- _About this exercise_
Entries follow. Set all of them down as they stand.

* * *

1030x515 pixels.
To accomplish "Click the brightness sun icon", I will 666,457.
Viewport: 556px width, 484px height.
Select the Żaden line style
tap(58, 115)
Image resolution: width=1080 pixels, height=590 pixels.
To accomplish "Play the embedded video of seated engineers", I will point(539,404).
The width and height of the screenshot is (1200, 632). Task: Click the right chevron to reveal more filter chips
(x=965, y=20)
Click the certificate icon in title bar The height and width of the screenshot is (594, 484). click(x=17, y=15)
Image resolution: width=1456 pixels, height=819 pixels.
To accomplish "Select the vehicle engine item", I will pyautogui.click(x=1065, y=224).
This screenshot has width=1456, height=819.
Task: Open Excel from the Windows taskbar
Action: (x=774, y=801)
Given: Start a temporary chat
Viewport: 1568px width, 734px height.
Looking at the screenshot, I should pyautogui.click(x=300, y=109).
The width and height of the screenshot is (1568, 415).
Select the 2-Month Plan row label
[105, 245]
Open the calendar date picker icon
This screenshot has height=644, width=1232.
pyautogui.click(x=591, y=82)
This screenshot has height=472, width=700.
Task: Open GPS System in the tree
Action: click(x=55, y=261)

* * *

- _Exercise solution_
1030x515 pixels.
To accomplish "Click the brightness sun icon", I will 666,457.
Viewport: 556px width, 484px height.
Select the Żaden line style
tap(58, 115)
Image resolution: width=1080 pixels, height=590 pixels.
To accomplish "Play the embedded video of seated engineers", I will point(539,404).
The width and height of the screenshot is (1200, 632). Task: Click the right chevron to reveal more filter chips
(x=965, y=20)
Click the certificate icon in title bar The height and width of the screenshot is (594, 484). click(x=17, y=15)
Image resolution: width=1456 pixels, height=819 pixels.
To accomplish "Select the vehicle engine item", I will pyautogui.click(x=1065, y=224).
This screenshot has width=1456, height=819.
Task: Open Excel from the Windows taskbar
Action: (x=774, y=801)
Given: Start a temporary chat
Viewport: 1568px width, 734px height.
Looking at the screenshot, I should pyautogui.click(x=300, y=109).
The width and height of the screenshot is (1568, 415).
Select the 2-Month Plan row label
[105, 245]
Open the calendar date picker icon
This screenshot has height=644, width=1232.
pyautogui.click(x=591, y=82)
This screenshot has height=472, width=700.
Task: Open GPS System in the tree
Action: click(x=55, y=261)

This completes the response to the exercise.